问题
I am trying to vectorize the following operation:
- Place a smaller array into a bigger array, whereby the index changes as a function of another array for each row.
Example data:
array_large = [[0,0,0,0,0],[0,0,0,0,0],[0,0,0,0,0]]
array_small = [[1,2],[3,4],[5,6]]
array_index = [[1],[0],[2]] #*random index
Desired output: array_combined = [[0,1,2,0,0],[3,4,0,0,0],[0,0,5,6,0]]

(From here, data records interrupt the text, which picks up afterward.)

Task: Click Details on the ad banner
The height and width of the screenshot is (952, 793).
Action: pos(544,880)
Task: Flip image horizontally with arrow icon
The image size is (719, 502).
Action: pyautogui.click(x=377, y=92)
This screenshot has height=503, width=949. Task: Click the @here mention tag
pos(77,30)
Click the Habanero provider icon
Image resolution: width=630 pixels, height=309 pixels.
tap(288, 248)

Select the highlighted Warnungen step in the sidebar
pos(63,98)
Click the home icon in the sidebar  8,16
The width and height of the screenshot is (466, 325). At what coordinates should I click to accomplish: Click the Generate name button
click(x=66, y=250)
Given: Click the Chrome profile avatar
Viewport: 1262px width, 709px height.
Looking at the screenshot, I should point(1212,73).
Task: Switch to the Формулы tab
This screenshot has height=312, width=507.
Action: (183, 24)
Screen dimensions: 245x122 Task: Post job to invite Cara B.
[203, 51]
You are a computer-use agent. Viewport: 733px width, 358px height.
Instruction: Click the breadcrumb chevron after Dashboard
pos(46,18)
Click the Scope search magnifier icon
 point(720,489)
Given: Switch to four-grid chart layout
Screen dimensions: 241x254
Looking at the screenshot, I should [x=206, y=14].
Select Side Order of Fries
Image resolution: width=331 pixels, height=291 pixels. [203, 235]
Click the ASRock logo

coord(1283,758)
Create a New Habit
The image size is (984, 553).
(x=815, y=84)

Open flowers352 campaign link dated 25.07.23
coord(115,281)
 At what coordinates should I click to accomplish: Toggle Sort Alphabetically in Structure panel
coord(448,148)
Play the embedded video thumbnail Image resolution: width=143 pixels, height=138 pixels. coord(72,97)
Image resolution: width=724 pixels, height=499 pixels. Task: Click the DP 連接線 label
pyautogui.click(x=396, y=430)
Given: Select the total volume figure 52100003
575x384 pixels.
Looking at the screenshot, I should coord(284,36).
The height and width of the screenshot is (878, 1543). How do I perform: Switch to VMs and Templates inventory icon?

So far I have been getting it to work with apply_along_axis - but I am wondering if there is a more efficient way of solving the problem. I can't seem to wrap my head around the indexing necessary to solve the problem.
回答1:
We can use advanced indexing here:
array_large[np.arange(array_large.shape[0])[:,None], array_index+[0,1]] = array_small
Or better, generalizing for whatever shape array_small
may have:
i = np.arange(array_large.shape[0])[:,None]
j = array_index+np.arange(array_small.shape[1])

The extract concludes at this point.